▸ PROBLEM DETAILS
Arrange the items below as a two-column CSV with the header columns "text" and "answer", one row per item. Place each item's text and its answer in a single quoted field each, replace any line breaks with spaces, and omit the pictures.

▸ THE DATA
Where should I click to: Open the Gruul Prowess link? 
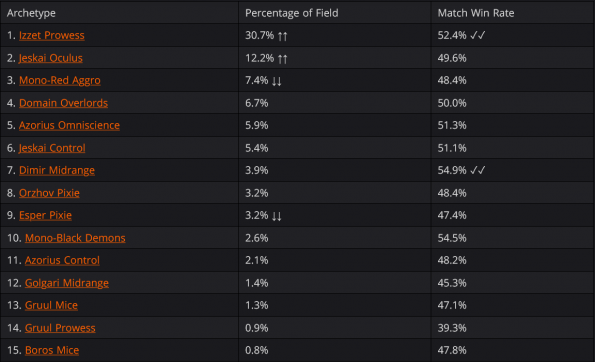pyautogui.click(x=60, y=328)
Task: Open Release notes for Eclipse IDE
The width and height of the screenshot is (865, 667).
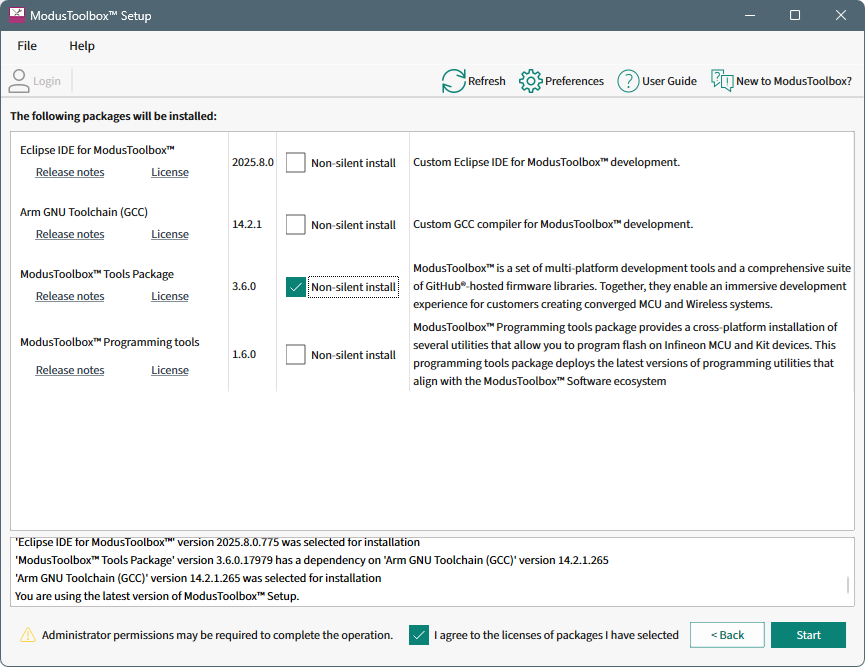Action: coord(70,172)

▸ EXPECTED OUTPUT
text,answer
"Where should I click to: Open the Gruul Prowess link?","pyautogui.click(x=60, y=328)"
"Task: Open Release notes for Eclipse IDE The width and height of the screenshot is (865, 667).","Action: coord(70,172)"